— Work item —
Include only the line with "Open the Country dropdown" and the lines after it, each reproduced exactly as it stands in the entries below.
Provided material: Begin
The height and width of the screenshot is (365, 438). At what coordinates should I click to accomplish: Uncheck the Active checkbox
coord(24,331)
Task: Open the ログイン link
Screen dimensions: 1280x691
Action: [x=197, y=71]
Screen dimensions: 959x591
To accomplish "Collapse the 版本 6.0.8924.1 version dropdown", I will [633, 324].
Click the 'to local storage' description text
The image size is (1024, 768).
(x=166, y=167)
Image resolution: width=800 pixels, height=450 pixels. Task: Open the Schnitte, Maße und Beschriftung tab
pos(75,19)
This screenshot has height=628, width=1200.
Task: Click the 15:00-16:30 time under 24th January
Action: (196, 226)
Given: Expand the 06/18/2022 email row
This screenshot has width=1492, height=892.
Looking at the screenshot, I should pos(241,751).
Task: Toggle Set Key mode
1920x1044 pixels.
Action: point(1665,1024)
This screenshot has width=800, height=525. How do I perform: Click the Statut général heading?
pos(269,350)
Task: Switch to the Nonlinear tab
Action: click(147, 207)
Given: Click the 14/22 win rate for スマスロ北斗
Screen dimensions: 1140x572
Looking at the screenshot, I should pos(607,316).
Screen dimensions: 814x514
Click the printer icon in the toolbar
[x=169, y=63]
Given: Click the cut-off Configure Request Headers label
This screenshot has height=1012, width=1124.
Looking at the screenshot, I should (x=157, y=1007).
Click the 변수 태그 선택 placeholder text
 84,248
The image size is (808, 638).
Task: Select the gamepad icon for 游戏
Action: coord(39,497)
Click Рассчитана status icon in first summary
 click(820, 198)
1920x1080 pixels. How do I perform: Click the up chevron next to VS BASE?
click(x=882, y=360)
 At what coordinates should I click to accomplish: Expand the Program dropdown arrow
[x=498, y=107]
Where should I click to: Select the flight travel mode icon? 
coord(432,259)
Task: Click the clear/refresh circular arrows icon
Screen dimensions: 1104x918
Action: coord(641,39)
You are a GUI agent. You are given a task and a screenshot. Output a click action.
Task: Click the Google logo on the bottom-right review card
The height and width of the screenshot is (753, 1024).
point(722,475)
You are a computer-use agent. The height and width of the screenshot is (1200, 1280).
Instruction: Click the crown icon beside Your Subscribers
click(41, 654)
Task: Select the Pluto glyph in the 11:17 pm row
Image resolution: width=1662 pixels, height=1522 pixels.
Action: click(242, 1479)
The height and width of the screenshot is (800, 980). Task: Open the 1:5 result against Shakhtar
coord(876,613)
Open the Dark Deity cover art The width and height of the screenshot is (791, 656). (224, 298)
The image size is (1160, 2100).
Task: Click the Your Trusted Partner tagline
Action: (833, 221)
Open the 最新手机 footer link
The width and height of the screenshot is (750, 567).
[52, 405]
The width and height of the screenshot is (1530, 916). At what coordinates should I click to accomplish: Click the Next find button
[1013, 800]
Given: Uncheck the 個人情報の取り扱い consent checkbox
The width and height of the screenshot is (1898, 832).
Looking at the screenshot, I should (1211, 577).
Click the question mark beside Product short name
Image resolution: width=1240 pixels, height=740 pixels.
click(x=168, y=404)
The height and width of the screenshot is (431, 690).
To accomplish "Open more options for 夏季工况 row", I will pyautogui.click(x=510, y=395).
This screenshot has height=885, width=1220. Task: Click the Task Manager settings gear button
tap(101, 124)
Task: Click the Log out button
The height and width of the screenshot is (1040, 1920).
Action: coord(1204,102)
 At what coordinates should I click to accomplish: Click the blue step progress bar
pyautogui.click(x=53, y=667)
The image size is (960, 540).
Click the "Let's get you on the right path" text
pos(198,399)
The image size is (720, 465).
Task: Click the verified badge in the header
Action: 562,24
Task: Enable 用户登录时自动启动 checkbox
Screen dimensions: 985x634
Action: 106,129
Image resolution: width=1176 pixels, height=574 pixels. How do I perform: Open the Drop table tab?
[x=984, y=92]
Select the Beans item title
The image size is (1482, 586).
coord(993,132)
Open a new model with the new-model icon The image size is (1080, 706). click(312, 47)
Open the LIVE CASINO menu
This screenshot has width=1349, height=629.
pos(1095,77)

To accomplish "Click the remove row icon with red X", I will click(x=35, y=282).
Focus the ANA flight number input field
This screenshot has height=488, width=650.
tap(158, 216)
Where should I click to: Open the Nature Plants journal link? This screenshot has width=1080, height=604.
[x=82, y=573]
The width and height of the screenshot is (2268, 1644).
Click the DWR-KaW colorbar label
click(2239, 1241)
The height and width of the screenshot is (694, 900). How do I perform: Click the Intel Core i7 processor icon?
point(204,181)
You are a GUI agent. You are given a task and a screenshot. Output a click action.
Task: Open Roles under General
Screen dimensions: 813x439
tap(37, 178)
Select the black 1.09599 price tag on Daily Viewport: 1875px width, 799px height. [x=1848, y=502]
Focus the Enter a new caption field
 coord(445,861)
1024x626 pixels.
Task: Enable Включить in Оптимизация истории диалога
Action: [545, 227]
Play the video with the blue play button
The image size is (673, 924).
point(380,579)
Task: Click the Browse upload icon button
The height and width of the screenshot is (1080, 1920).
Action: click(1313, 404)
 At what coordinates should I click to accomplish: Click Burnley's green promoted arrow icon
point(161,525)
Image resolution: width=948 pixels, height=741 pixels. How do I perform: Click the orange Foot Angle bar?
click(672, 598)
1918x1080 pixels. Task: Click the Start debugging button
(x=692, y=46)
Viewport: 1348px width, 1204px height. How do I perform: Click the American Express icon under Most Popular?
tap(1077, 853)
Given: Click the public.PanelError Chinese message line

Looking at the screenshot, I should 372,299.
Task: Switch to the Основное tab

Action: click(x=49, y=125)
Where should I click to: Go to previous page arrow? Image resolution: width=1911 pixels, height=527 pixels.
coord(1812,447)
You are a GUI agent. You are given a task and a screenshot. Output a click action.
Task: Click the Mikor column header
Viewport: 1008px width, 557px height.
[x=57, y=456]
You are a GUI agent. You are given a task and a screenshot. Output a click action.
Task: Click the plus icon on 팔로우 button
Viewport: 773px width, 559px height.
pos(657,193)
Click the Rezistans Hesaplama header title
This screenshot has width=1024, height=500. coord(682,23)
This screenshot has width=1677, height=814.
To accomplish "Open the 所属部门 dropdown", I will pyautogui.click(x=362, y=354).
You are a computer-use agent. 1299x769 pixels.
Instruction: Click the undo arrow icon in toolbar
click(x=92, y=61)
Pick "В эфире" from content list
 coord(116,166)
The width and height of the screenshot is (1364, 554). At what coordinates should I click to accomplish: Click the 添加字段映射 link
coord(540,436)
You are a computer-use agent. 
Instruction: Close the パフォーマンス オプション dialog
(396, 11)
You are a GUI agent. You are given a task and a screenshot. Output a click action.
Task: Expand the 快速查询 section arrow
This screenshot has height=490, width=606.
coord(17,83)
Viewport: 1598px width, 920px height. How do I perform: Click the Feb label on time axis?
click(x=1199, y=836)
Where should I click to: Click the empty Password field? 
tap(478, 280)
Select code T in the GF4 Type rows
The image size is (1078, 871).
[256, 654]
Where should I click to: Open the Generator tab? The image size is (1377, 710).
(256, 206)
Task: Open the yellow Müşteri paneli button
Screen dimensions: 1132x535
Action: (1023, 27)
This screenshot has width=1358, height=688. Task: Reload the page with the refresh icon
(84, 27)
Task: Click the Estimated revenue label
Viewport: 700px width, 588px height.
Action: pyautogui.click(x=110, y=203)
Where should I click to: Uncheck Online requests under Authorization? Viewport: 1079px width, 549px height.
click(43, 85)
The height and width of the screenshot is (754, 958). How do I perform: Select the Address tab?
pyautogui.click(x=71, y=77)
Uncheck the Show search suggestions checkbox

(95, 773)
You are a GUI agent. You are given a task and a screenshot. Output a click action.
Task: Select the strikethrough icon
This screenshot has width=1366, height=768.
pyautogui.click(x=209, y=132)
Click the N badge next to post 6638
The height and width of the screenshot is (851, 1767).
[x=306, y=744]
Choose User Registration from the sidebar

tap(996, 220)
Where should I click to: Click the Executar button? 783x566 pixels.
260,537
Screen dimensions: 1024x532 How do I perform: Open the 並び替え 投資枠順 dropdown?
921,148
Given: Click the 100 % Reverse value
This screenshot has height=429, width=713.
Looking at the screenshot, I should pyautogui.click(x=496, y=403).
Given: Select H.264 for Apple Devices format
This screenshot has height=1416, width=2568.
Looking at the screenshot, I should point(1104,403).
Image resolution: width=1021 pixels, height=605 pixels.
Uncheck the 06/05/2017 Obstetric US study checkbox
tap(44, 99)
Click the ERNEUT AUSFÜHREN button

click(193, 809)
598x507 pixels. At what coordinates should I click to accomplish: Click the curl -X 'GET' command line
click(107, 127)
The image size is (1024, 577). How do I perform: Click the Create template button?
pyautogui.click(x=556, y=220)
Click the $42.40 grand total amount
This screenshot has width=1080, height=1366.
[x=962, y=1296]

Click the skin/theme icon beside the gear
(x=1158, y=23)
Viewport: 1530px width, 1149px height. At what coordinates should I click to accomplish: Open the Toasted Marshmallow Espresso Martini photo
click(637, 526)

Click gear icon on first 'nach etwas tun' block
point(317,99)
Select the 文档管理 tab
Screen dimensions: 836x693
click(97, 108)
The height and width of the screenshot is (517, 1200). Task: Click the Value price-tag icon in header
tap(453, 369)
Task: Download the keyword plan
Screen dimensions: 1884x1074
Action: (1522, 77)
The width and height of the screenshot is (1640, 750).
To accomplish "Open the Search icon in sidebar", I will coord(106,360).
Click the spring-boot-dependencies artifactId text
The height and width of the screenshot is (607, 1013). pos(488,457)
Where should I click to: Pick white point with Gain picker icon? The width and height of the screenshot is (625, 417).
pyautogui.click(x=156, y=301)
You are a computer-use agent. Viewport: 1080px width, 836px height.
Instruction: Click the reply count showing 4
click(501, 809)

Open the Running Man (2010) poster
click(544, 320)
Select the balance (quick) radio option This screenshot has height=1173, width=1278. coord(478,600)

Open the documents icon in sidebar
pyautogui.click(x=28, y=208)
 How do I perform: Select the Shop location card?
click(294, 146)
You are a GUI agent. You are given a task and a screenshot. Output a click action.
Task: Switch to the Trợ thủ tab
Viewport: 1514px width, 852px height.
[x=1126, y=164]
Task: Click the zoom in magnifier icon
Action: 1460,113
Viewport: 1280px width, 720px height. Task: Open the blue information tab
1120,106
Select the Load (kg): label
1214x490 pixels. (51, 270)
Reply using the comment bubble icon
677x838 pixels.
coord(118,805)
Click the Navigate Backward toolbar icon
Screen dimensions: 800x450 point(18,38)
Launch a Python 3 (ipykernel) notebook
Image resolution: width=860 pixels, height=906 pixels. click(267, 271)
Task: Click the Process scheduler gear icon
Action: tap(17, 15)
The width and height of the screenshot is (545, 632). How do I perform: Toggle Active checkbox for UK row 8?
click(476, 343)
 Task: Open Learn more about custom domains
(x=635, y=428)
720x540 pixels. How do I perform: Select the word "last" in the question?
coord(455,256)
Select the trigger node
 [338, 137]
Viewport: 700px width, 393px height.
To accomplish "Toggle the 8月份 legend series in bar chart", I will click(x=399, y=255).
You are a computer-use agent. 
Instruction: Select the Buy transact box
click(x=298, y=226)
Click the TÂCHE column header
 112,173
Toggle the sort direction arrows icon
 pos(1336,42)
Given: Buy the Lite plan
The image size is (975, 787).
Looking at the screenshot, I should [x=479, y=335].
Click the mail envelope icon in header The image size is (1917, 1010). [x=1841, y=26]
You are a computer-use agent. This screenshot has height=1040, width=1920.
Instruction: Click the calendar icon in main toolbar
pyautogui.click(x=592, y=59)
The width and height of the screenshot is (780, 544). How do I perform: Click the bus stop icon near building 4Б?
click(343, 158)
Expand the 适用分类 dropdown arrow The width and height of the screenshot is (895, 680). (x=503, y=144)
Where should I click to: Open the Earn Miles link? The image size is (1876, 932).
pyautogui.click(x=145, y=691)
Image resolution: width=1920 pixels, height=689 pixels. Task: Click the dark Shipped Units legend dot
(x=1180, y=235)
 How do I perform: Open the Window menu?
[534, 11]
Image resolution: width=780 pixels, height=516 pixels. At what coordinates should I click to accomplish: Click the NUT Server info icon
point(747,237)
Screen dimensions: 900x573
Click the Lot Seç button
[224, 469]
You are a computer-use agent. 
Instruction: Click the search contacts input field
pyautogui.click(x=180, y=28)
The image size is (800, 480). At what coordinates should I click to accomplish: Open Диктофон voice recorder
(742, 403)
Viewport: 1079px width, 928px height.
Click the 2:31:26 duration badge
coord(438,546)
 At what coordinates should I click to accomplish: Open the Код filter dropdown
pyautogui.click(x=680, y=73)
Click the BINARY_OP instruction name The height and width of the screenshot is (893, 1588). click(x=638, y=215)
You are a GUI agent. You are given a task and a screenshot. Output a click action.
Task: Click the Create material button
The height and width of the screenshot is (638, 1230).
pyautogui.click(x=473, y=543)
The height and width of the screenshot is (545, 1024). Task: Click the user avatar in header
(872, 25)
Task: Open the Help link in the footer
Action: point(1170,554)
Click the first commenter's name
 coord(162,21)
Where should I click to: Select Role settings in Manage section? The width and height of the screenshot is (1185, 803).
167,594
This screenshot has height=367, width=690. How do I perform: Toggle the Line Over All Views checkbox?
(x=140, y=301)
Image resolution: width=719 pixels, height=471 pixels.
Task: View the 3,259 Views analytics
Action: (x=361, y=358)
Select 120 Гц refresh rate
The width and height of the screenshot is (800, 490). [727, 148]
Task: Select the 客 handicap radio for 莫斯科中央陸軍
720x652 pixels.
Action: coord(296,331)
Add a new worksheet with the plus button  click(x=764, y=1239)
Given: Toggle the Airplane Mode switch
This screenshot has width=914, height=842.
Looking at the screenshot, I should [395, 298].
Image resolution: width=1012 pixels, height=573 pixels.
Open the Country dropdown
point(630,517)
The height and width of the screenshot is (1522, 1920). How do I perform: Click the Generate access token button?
Provided material: End
— Task response —
Open the Country dropdown
point(630,517)
The height and width of the screenshot is (1522, 1920). How do I perform: Click the Generate access token button?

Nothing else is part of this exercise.